* **Exercise goal**
Can you reproduce, unchanged, every line from the one containing "Task: Click the magnifying glass search icon" through the one containing "Action: click(243, 256)", with both of those lines included?

_ _ _ _

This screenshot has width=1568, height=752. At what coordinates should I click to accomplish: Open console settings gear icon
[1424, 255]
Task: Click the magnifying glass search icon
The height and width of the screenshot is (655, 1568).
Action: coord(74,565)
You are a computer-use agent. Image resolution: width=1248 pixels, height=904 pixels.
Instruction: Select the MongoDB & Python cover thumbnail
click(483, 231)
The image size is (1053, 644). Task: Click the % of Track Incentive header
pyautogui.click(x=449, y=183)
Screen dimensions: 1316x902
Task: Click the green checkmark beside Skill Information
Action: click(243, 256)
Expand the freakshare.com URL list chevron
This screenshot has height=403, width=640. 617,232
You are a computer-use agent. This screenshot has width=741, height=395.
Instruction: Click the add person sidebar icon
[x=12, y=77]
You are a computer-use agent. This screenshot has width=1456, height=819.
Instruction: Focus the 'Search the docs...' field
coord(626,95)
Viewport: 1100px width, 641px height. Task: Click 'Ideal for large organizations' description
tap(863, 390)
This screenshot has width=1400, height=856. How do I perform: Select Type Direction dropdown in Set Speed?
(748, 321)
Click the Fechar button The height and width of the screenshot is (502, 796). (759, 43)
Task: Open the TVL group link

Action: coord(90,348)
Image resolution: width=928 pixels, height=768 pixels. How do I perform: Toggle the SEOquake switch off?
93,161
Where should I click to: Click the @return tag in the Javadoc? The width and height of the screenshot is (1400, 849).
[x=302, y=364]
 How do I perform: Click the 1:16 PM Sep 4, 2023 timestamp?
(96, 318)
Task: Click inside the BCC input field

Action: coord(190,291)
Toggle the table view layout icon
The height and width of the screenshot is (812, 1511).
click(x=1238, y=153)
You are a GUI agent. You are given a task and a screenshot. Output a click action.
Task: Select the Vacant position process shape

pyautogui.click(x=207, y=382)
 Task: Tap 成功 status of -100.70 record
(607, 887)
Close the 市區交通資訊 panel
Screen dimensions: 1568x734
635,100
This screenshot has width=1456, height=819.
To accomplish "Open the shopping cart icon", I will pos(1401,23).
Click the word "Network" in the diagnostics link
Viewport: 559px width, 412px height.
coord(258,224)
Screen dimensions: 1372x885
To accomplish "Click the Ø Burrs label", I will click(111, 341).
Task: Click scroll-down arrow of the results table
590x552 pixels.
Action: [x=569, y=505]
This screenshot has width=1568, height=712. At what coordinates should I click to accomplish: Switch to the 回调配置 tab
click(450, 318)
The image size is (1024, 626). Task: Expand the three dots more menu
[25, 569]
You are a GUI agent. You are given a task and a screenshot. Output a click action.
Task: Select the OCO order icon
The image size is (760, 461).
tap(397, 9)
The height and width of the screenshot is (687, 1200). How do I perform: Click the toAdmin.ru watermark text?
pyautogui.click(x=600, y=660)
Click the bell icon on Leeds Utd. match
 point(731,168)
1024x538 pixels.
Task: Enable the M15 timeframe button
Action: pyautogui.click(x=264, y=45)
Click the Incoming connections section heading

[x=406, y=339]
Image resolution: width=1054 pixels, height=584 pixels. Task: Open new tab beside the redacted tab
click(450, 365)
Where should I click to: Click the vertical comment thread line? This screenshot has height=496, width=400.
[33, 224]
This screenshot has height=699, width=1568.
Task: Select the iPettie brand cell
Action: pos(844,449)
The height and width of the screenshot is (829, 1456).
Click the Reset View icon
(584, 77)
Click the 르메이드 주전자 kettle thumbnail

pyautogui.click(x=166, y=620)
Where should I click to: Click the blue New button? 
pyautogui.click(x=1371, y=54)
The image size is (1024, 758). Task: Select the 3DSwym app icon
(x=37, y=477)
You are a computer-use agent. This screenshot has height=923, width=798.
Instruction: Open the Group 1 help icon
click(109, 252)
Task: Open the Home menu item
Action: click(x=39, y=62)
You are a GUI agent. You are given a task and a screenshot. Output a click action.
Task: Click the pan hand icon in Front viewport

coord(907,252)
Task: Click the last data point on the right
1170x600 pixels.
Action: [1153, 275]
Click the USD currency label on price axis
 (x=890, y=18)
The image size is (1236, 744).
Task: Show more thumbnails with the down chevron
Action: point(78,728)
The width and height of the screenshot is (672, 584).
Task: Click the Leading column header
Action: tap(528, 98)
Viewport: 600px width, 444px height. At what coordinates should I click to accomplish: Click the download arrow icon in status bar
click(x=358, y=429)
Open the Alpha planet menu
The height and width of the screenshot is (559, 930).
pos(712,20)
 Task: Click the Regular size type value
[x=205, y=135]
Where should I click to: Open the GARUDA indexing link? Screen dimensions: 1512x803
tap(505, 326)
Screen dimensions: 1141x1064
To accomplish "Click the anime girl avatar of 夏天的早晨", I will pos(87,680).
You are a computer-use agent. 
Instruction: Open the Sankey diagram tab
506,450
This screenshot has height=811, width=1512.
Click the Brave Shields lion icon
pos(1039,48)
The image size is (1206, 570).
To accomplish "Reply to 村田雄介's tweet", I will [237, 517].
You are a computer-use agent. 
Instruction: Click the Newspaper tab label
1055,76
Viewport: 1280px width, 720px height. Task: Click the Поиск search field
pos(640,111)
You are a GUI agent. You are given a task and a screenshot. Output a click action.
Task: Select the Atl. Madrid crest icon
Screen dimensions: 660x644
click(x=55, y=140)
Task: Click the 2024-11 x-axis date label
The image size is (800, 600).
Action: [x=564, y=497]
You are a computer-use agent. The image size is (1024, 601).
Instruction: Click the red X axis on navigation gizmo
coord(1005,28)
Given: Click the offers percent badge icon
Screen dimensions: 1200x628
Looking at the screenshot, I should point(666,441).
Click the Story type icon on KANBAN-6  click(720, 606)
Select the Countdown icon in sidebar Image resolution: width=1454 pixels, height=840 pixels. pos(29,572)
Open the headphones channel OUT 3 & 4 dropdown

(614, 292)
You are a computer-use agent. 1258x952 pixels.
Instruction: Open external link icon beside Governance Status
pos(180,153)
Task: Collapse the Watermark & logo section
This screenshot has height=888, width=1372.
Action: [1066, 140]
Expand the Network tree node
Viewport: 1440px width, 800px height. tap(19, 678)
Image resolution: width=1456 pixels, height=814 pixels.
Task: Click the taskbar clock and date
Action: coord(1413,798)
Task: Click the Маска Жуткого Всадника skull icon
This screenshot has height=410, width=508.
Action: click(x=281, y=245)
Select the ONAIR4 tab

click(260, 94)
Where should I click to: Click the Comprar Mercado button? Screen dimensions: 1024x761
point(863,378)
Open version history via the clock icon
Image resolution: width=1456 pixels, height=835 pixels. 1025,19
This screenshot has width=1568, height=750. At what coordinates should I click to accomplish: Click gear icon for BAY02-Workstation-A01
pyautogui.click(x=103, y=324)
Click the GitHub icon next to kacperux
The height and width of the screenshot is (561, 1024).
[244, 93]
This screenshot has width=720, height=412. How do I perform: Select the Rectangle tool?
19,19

_ _ _ _

* **Answer**
Task: Click the magnifying glass search icon
The height and width of the screenshot is (655, 1568).
Action: coord(74,565)
You are a computer-use agent. Image resolution: width=1248 pixels, height=904 pixels.
Instruction: Select the MongoDB & Python cover thumbnail
click(483, 231)
The image size is (1053, 644). Task: Click the % of Track Incentive header
pyautogui.click(x=449, y=183)
Screen dimensions: 1316x902
Task: Click the green checkmark beside Skill Information
Action: click(243, 256)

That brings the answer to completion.